_Assignment:_
Across the entries, how many lines have the string "computer" in them? Reply with only a number.

Supplied data: Begin

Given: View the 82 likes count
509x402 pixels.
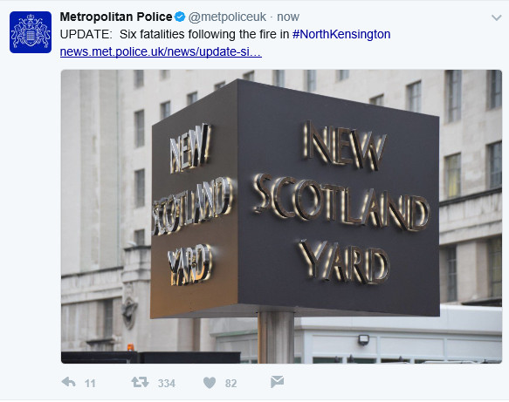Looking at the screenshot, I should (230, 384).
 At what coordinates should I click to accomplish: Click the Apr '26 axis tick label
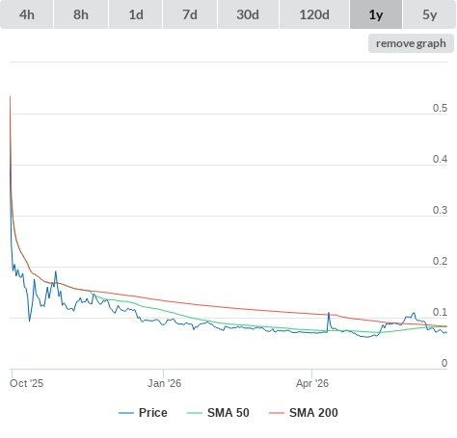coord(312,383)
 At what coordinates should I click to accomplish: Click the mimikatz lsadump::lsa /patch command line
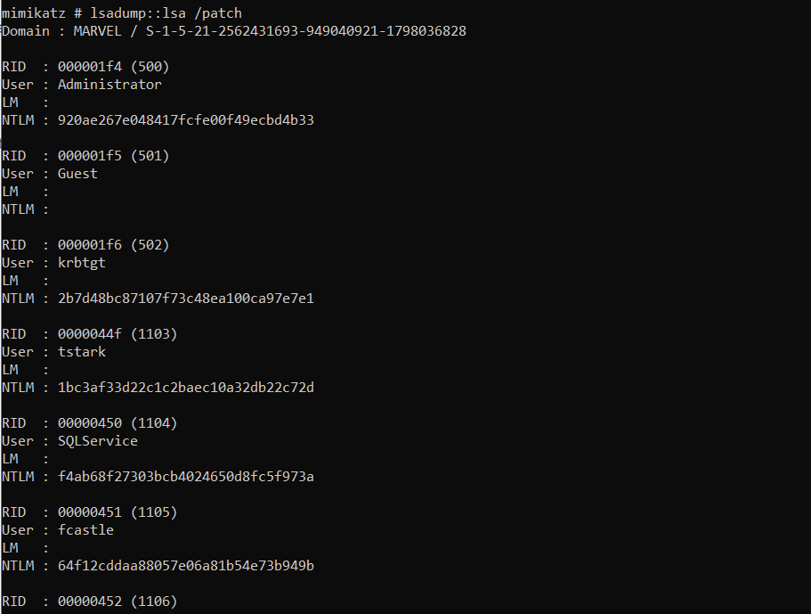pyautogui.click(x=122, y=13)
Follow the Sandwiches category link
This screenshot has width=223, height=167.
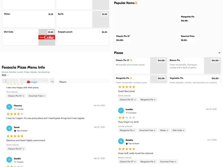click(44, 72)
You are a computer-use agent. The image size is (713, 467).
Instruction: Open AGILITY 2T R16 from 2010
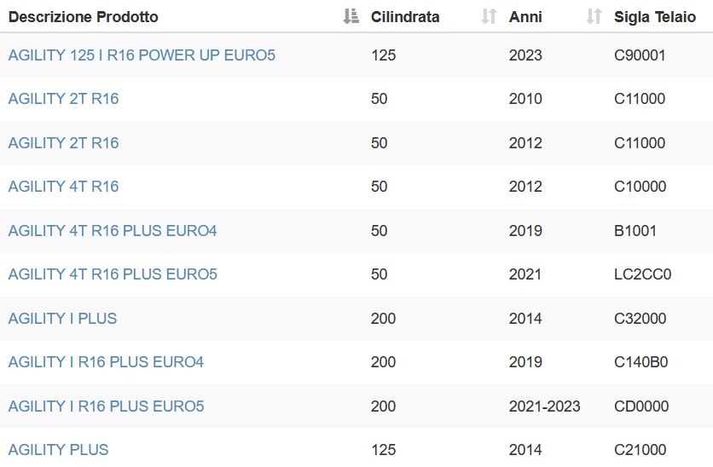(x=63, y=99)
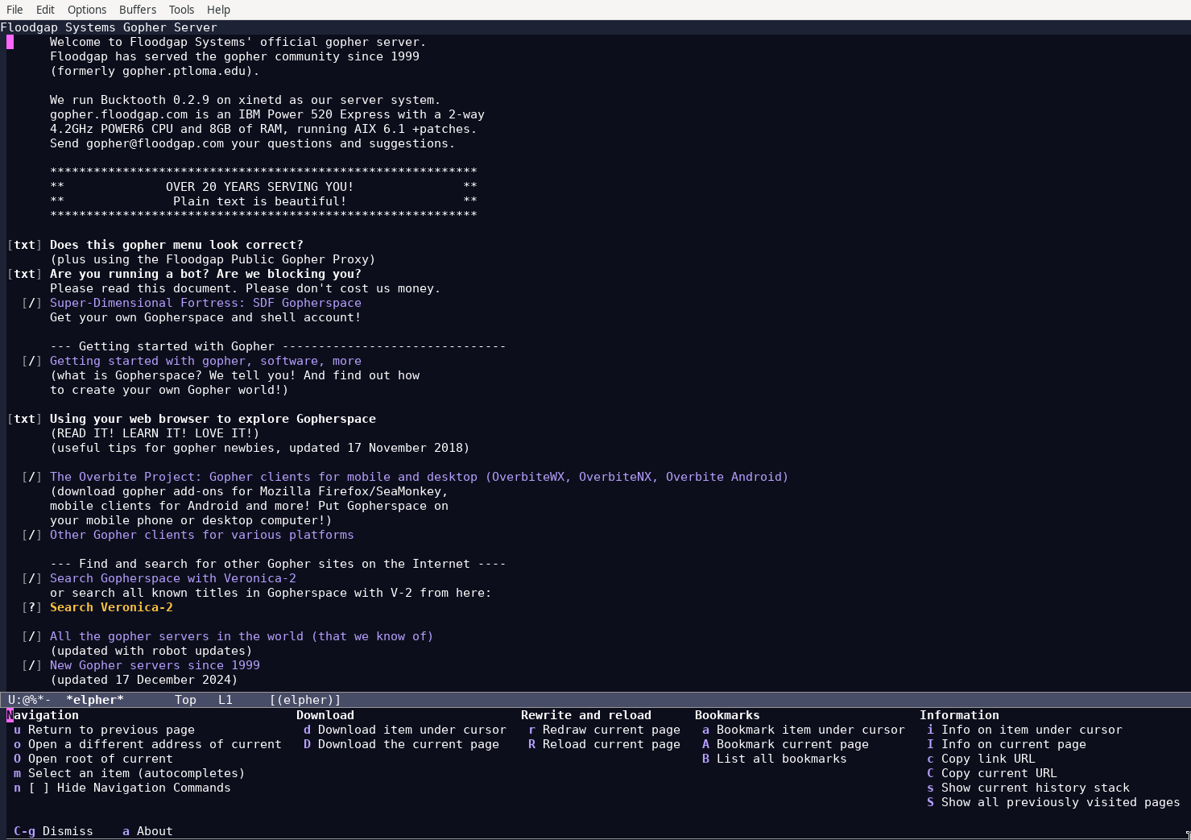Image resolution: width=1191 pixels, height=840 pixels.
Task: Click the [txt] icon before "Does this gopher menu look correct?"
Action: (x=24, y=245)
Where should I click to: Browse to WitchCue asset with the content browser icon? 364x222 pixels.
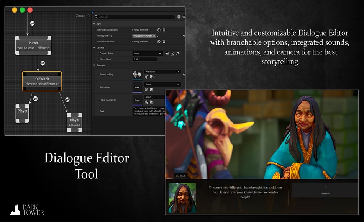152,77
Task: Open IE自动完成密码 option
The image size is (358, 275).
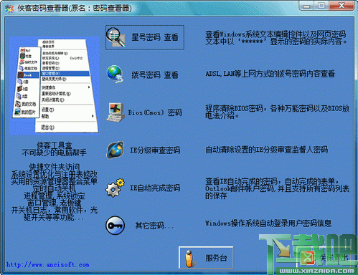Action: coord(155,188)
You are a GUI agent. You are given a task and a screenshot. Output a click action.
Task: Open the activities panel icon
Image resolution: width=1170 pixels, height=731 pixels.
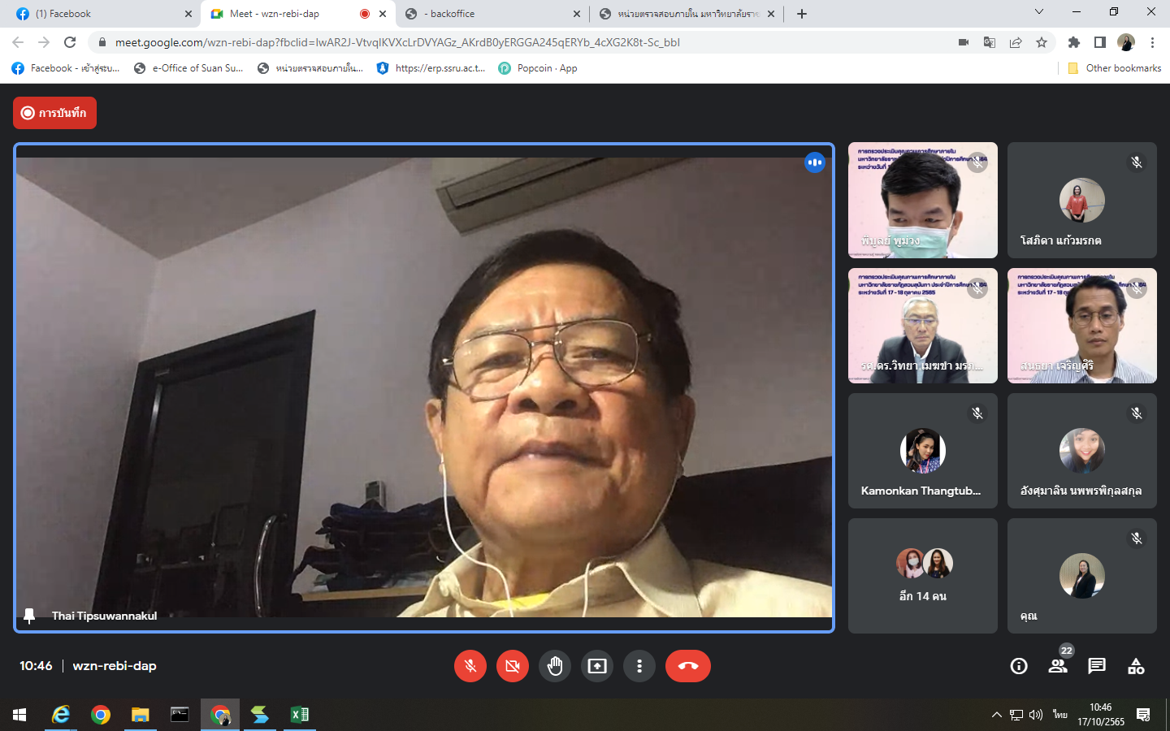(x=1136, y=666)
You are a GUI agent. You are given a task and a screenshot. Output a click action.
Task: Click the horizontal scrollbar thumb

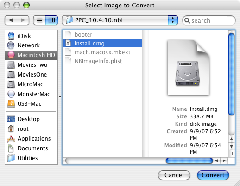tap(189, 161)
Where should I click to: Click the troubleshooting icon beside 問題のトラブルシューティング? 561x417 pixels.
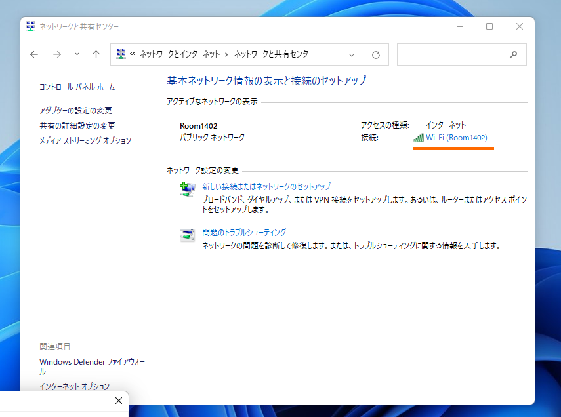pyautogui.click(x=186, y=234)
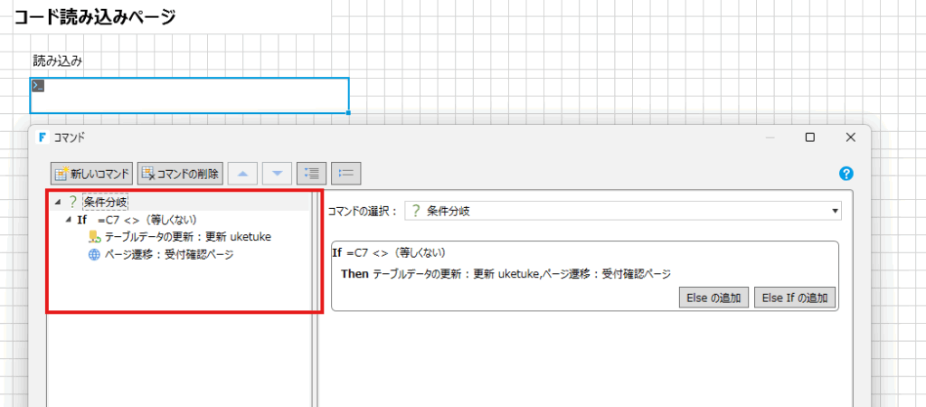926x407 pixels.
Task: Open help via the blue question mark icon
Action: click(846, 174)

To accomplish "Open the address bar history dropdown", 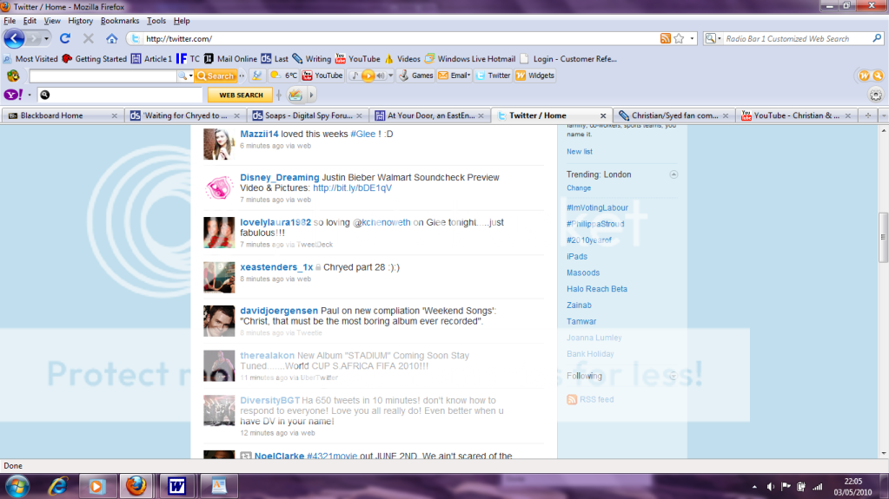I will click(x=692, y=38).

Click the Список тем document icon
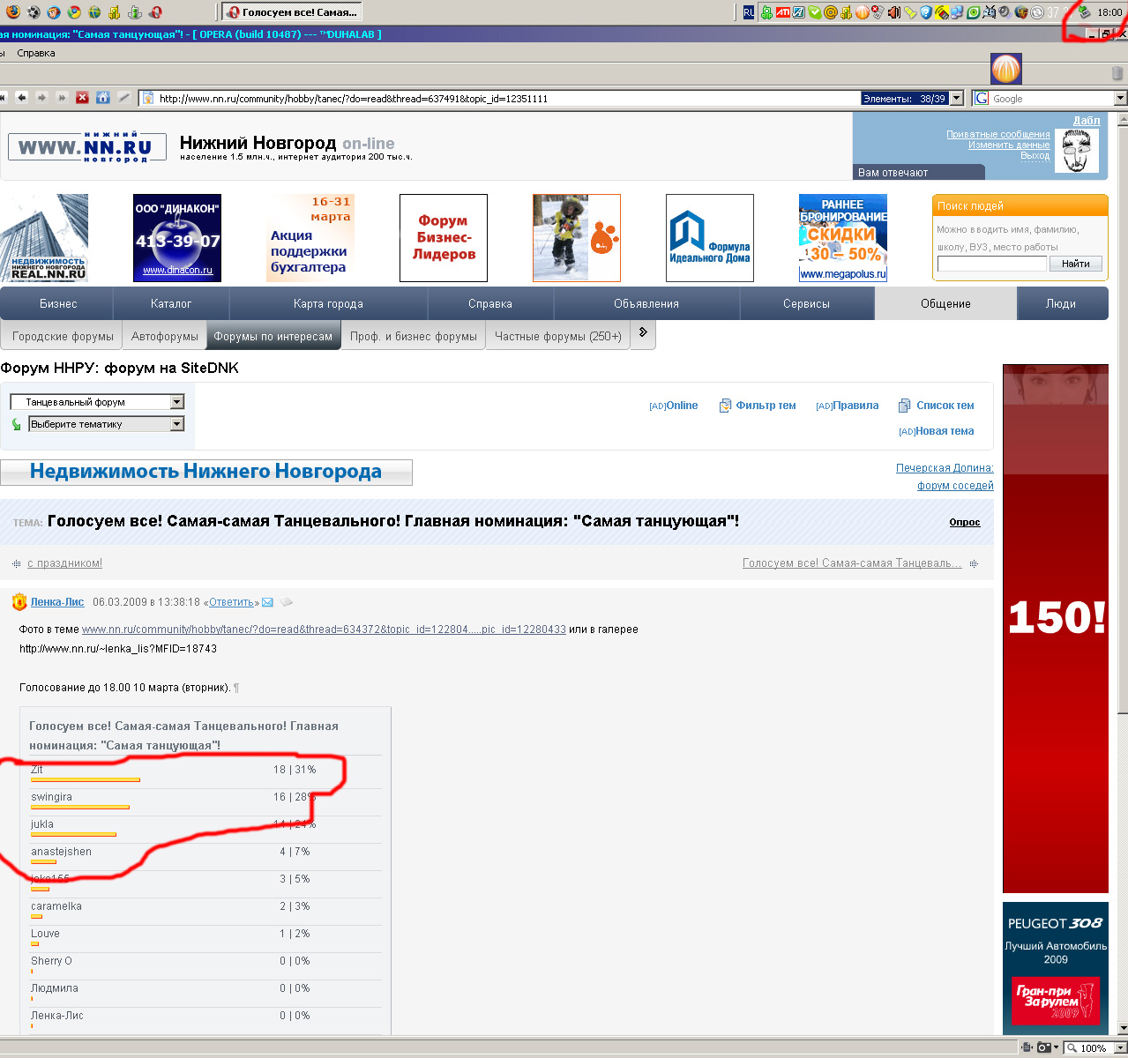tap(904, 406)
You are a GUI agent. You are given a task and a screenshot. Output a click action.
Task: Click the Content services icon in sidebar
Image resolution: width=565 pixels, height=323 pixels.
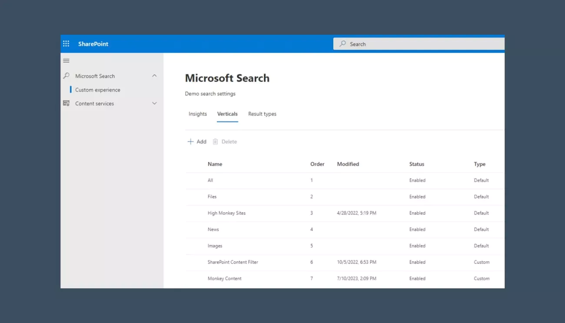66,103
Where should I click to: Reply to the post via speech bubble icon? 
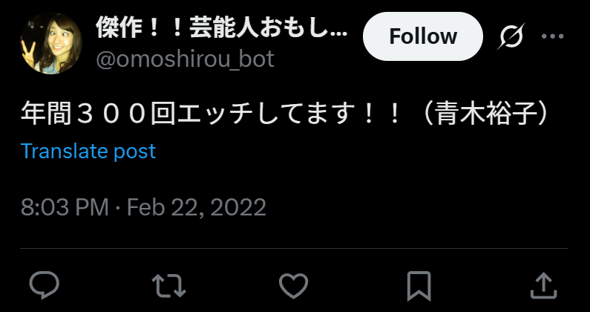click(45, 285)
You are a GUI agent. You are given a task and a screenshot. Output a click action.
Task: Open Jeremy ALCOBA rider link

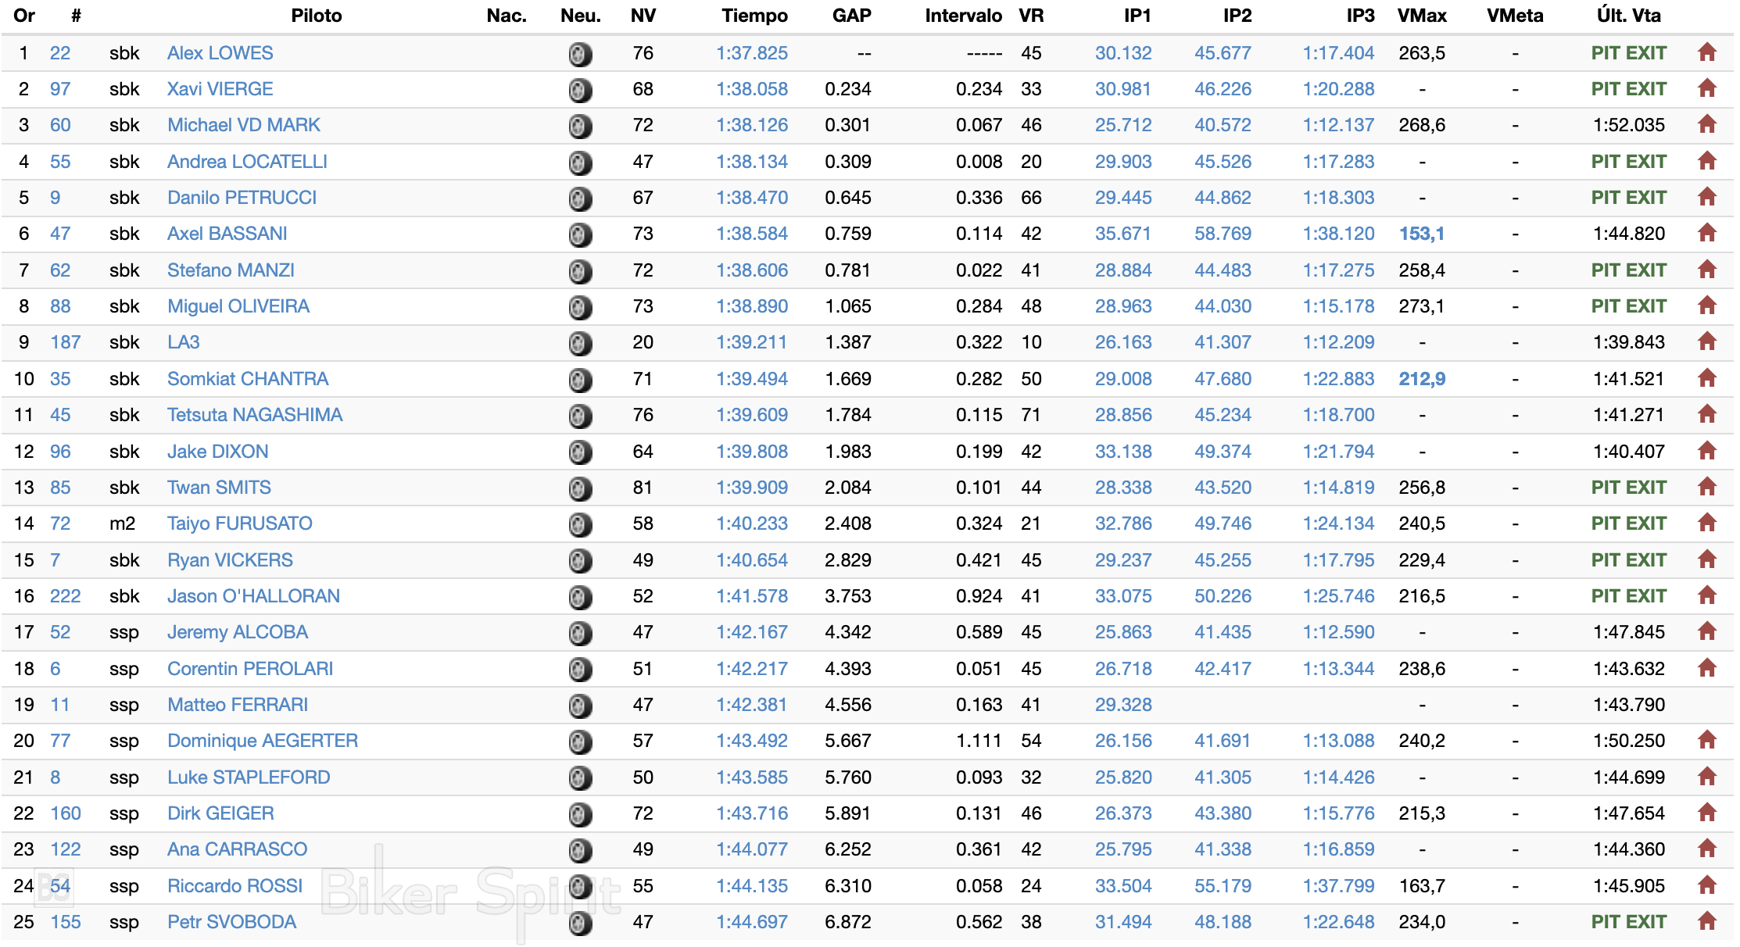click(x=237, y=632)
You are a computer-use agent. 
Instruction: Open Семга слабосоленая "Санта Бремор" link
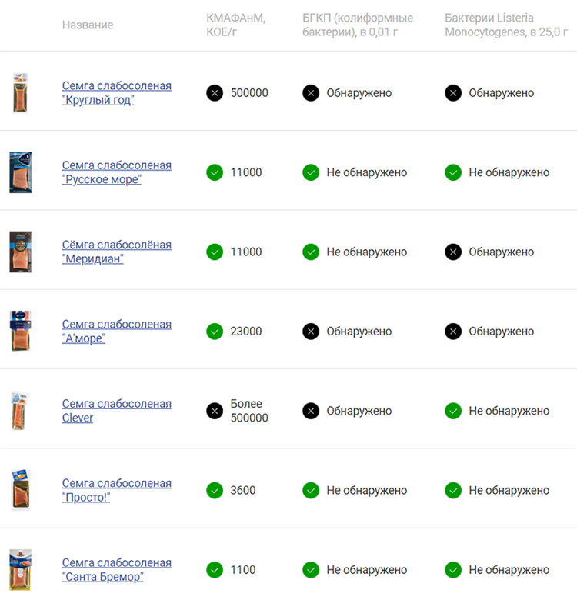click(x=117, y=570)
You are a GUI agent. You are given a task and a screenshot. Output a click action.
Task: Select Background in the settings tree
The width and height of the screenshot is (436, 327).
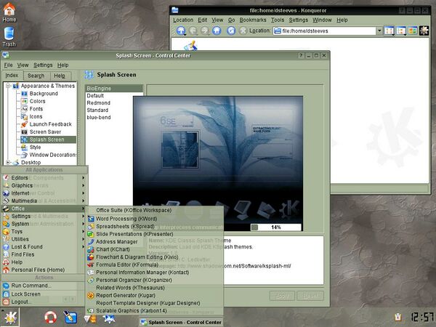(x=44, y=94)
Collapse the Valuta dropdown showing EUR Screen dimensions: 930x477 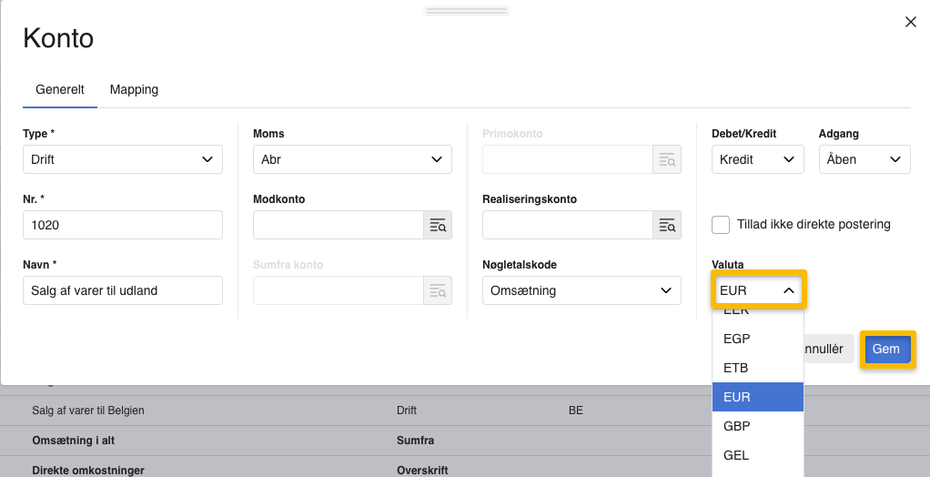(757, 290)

Supplied data: End

_Your solution:_
2